Have we forgotten the hundreds of thousands of American citizens sent to internment camps under Democrat President Franklin D. Roosevelt? Do we remember Kennedy’s own Bay of Pigs fiasco and failure to subdue the Communist forces in Vietnam? What about our decades-long “war on drugs”? While it is true that the federal government does play an important role in protecting the rights of its citizens, its main focus has never been — nor should it be — to solve the problems that face humanity. The responsibility lies with us.

Government will fail us, and, as the maxim goes: “the bigger they are, the harder they fall.” To believe in an infallible government is simply delusional. Our congressmen and congresswomen, senators, Supreme Court justices, and the president himself are, after all, only human. Moreover, those who think having the “correct” people in positions of authority will lead to a more just, equitable society need only look within themselves and ask how they, on a personal level, are contributing to such a cause. Do you seek to do justice, love mercy, and protect the rights of your neighbor, or is this something you’re all too happy to pass up the chain to those with more power to effect “real” change?
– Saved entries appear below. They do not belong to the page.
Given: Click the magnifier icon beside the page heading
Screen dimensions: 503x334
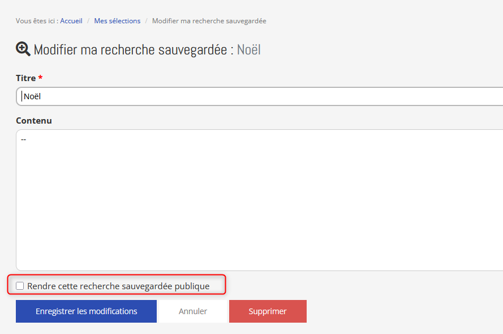Looking at the screenshot, I should (23, 49).
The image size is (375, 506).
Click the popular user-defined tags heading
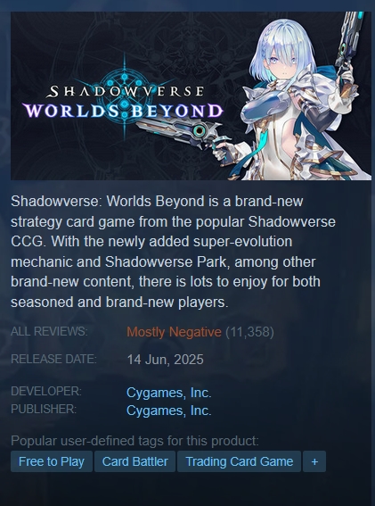pyautogui.click(x=135, y=441)
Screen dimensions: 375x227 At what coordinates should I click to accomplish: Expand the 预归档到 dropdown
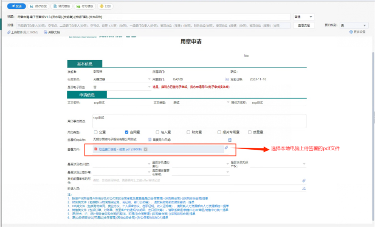pos(356,25)
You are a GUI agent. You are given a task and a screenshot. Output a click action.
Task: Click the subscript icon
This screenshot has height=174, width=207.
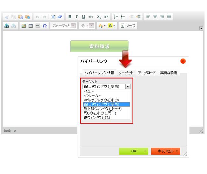[99, 17]
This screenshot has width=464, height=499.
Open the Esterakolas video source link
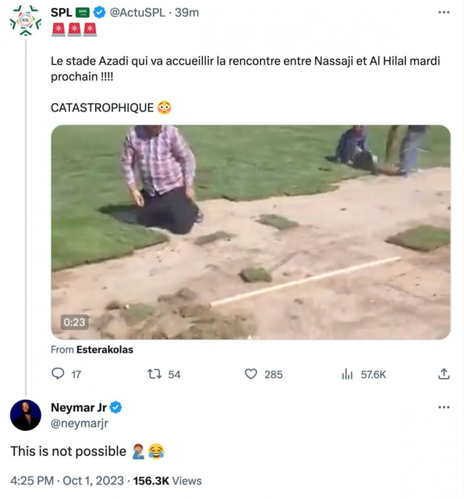(x=104, y=349)
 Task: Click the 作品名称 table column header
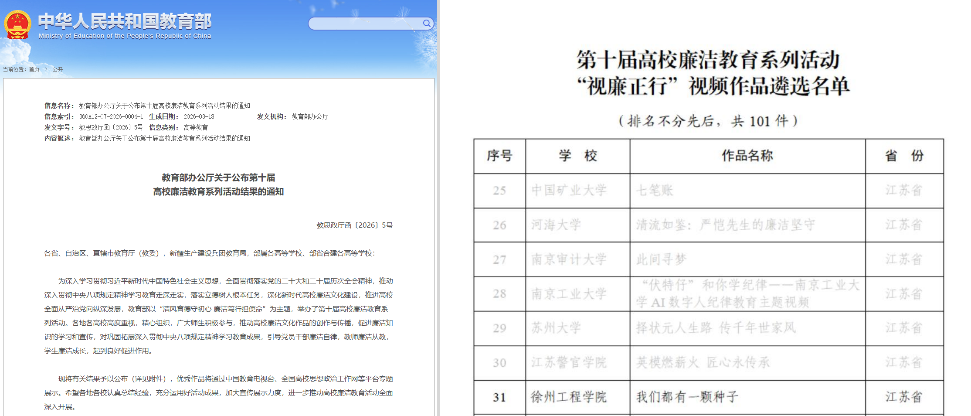click(747, 156)
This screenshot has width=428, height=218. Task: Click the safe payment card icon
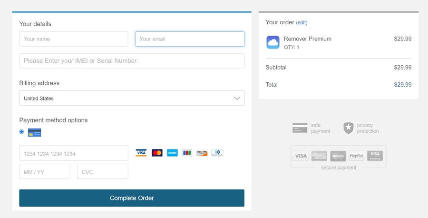coord(300,128)
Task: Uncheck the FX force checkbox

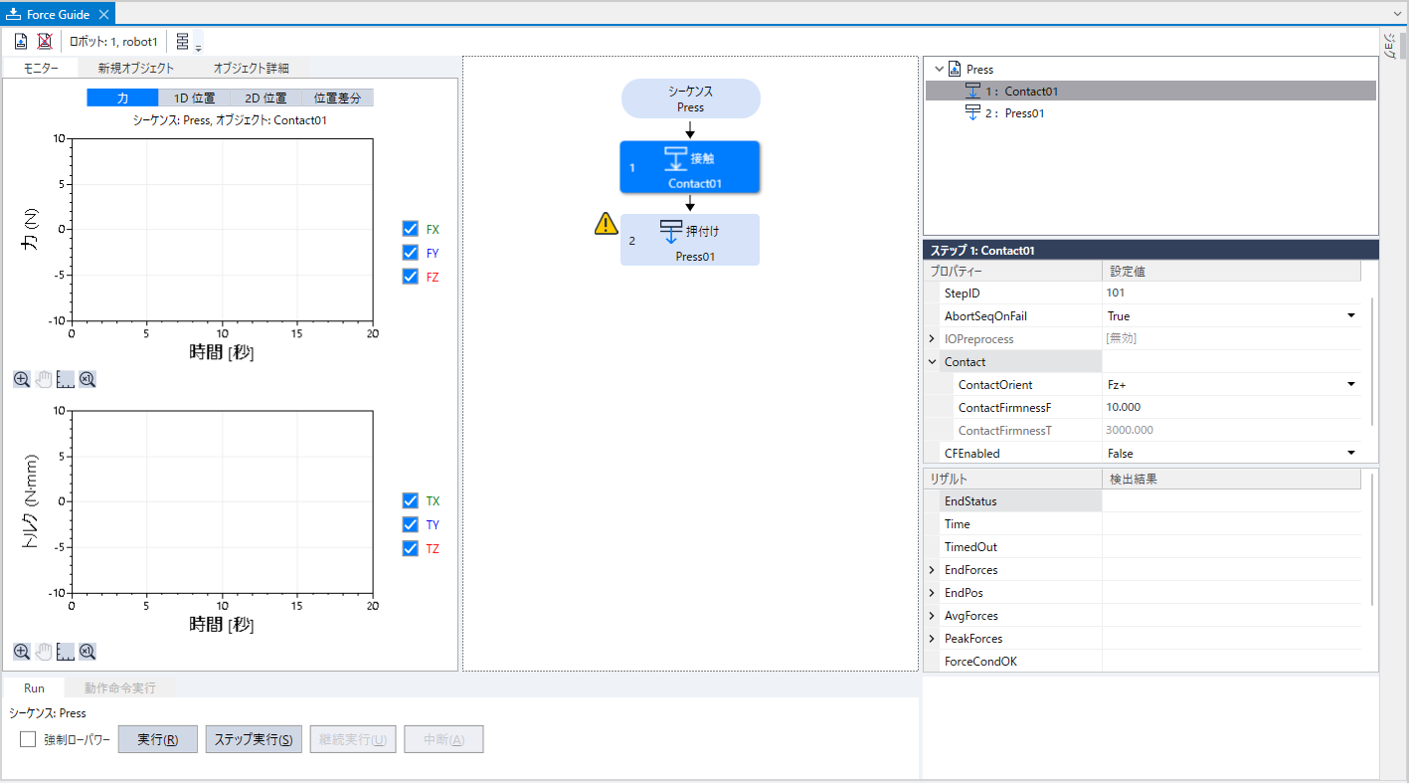Action: pyautogui.click(x=410, y=229)
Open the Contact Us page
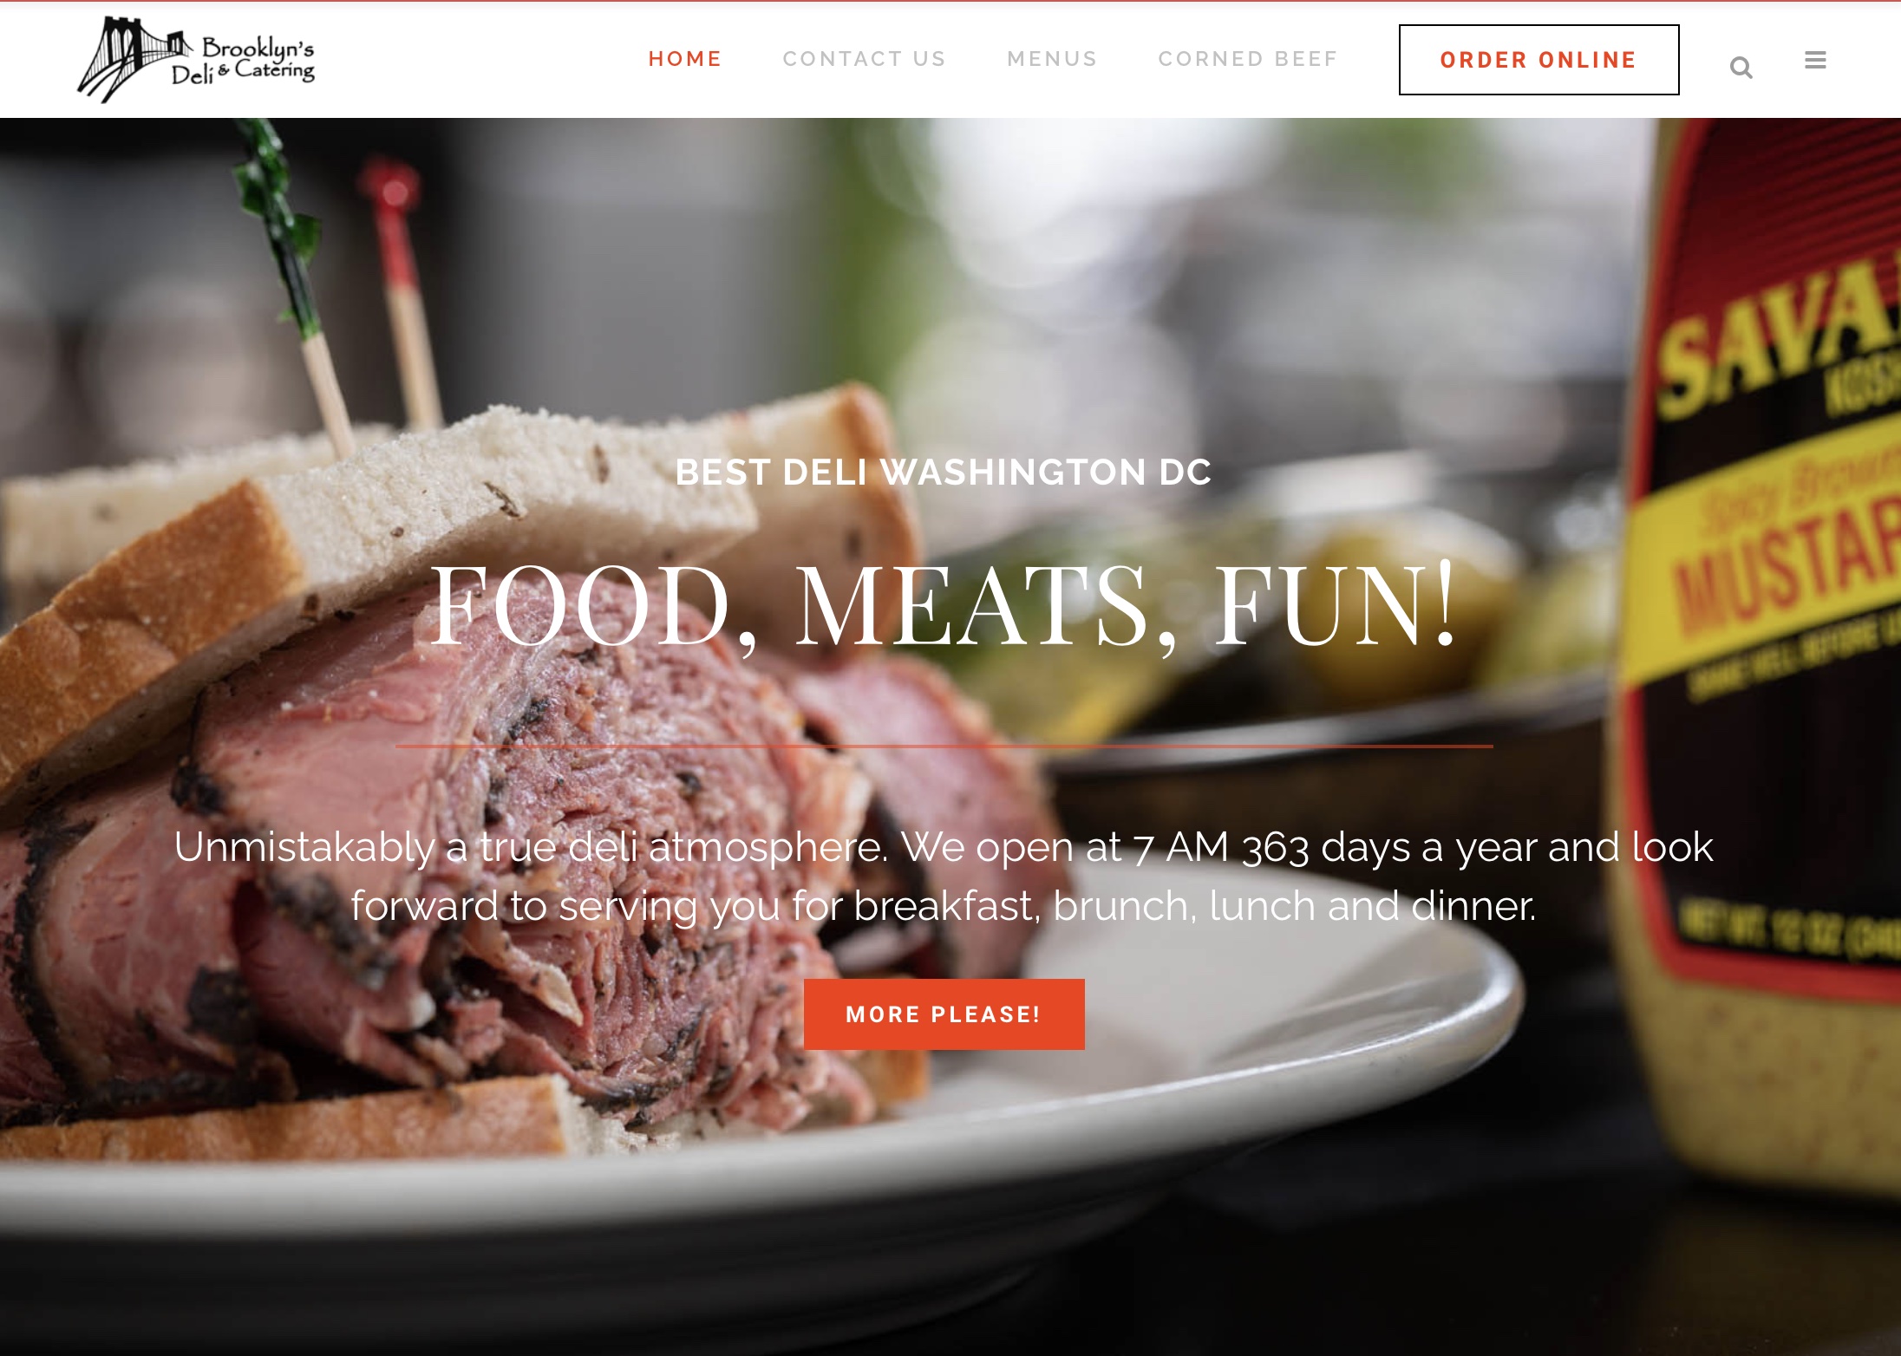 pyautogui.click(x=864, y=59)
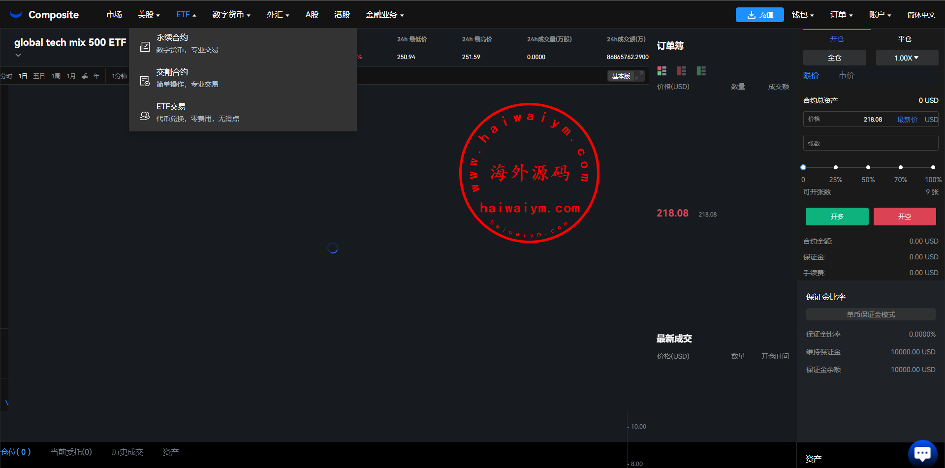Switch to 市价 market order type
Viewport: 945px width, 468px height.
click(846, 76)
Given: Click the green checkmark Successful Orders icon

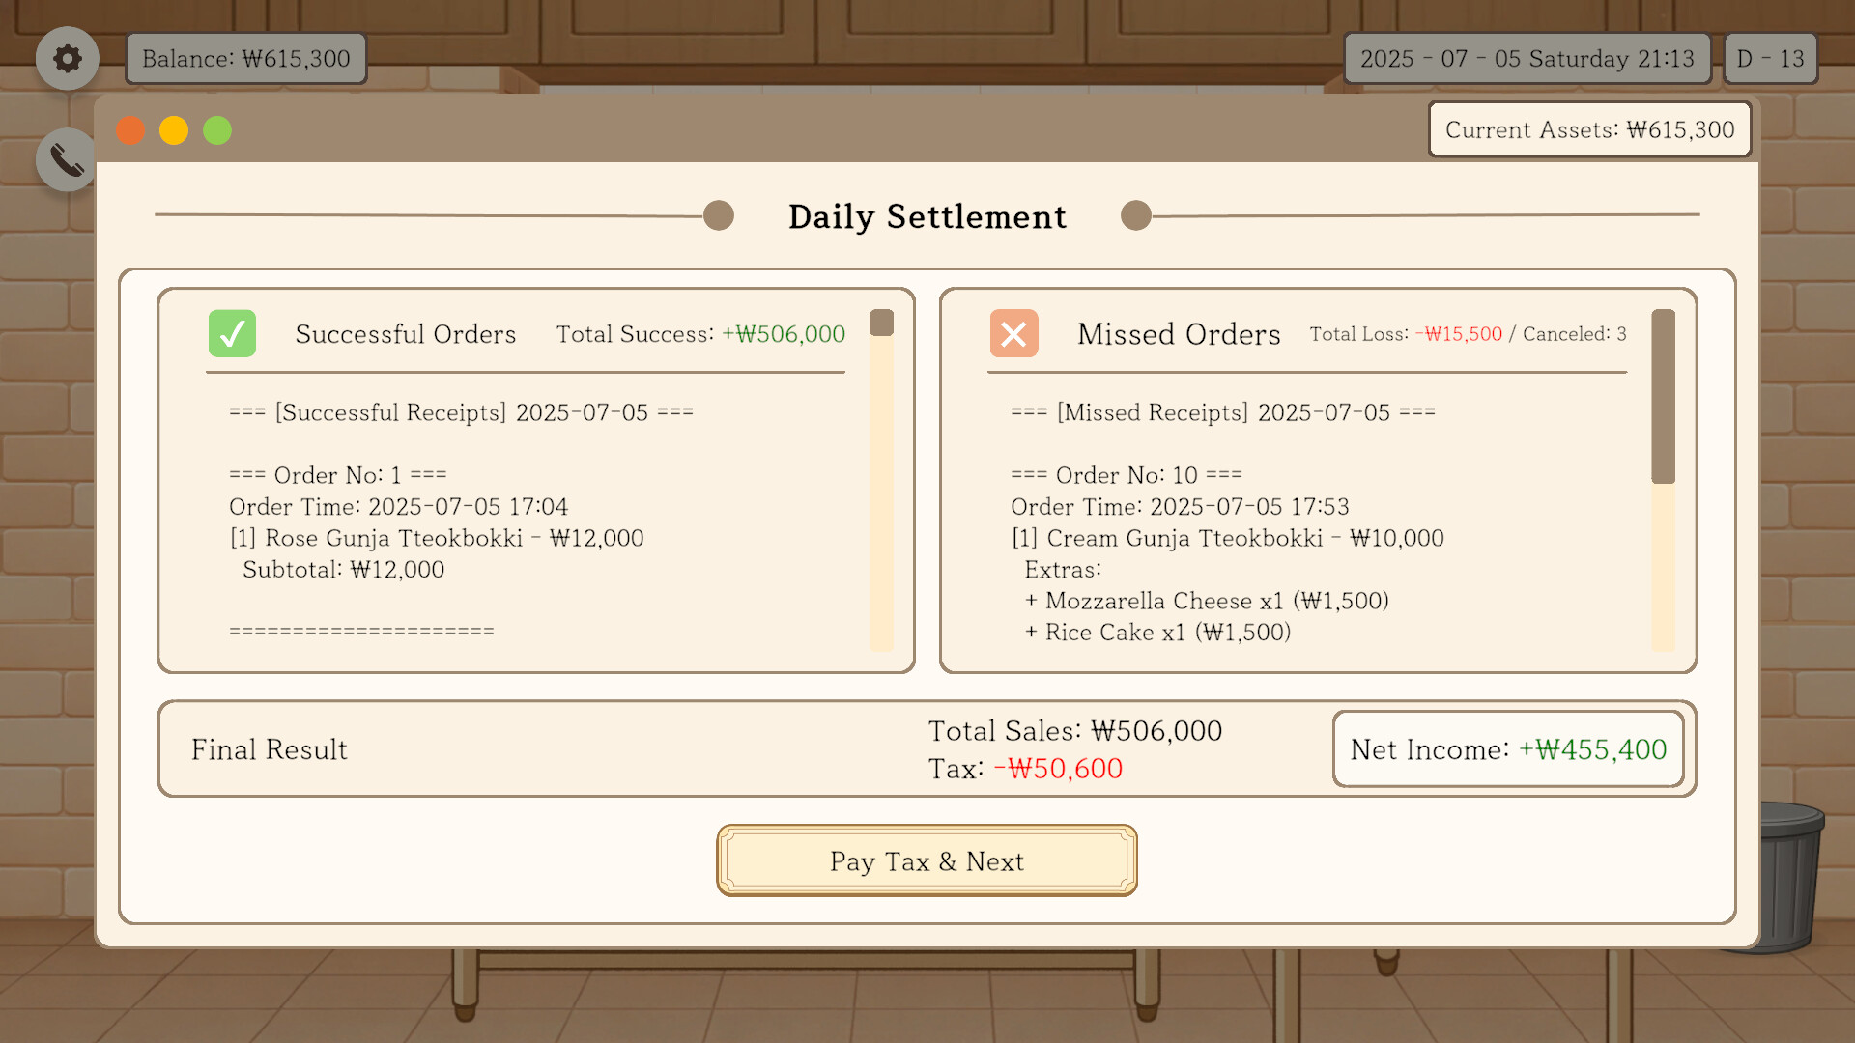Looking at the screenshot, I should [232, 334].
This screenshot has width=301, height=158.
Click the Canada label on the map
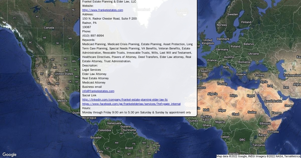pos(49,28)
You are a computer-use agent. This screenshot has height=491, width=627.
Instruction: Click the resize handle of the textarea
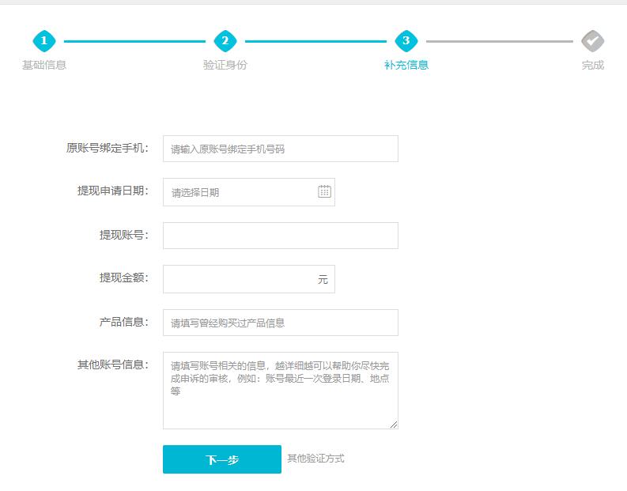[394, 425]
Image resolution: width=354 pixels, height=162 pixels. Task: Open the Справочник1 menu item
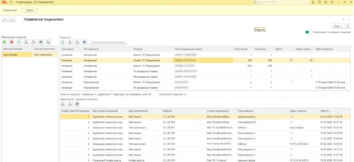(10, 10)
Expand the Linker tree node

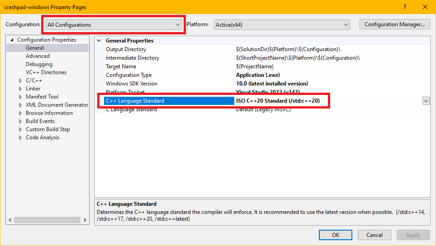[x=20, y=89]
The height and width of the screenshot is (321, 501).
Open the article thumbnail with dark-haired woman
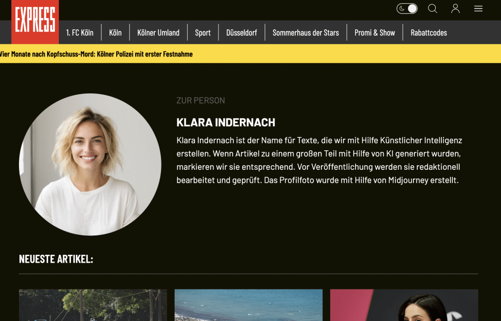(404, 305)
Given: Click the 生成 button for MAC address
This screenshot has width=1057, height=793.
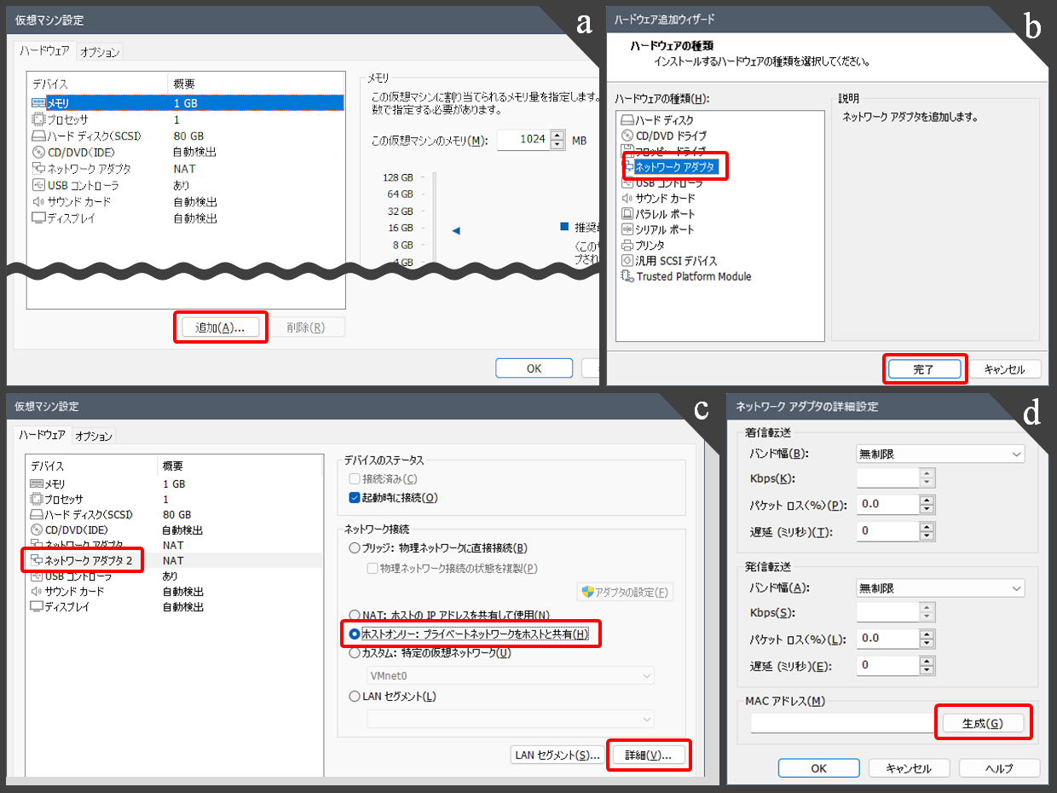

What will you think when your beloved politicians, the saviors of our day, fall short? Worse, what if they succeed in their stated goals and, by obtaining the support of their constituents, legislate unto themselves unlimited authority and power to oppress dissenting voices like we’ve seen repeated by totalitarian regimes since the dawn of civilization?

The desire for power and godlike status is built within the human soul; only by self- denial and the acceptance of duty to a cause outside of ourselves do we find true freedom.